** begin STORED ROWS **
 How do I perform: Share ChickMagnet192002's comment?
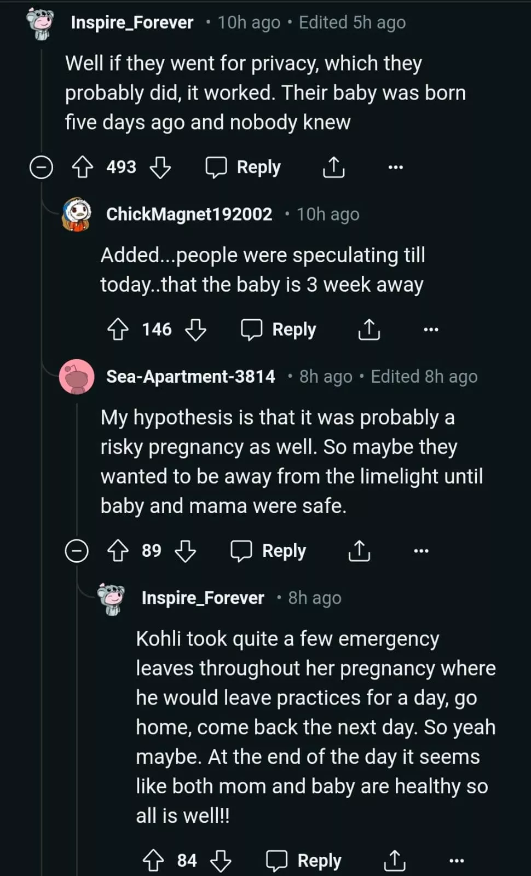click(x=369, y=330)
** end STORED ROWS **
** begin STORED ROWS **
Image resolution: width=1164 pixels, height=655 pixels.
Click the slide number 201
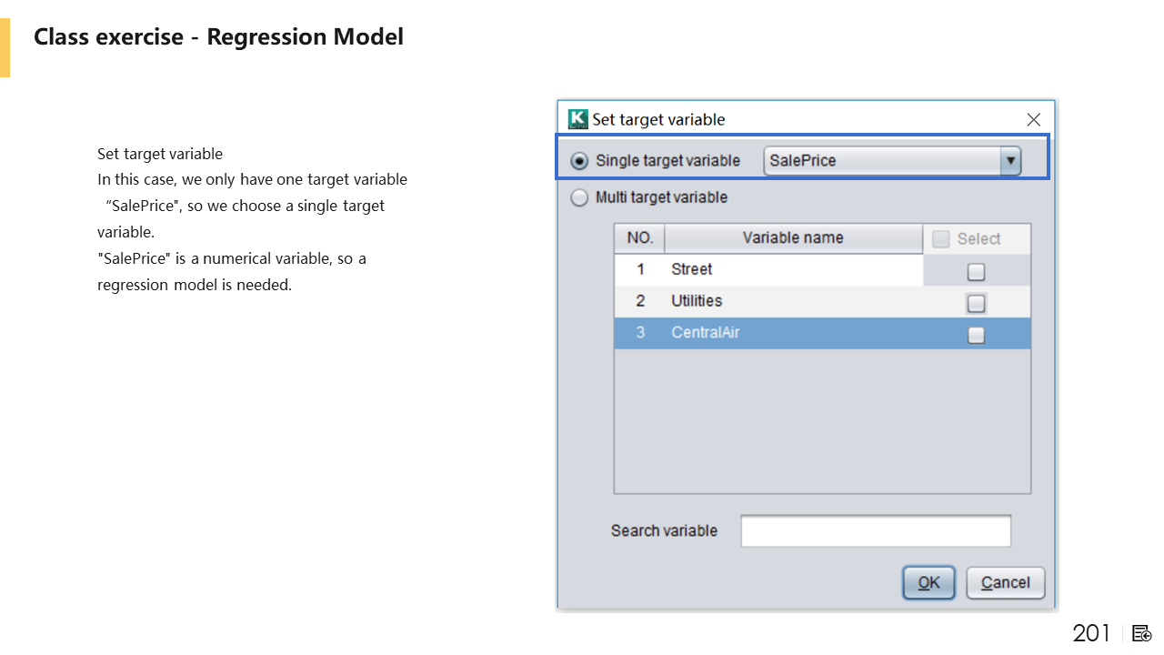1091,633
** end STORED ROWS **
**EXERCISE OBJECTIVE:** Pick out every line of the entries above that contains the string "perform", and copy each one. Count a match only if its capitalization is the same.

**RESULT OF THIS EXERCISE:**
 How do I perform: Share ChickMagnet192002's comment?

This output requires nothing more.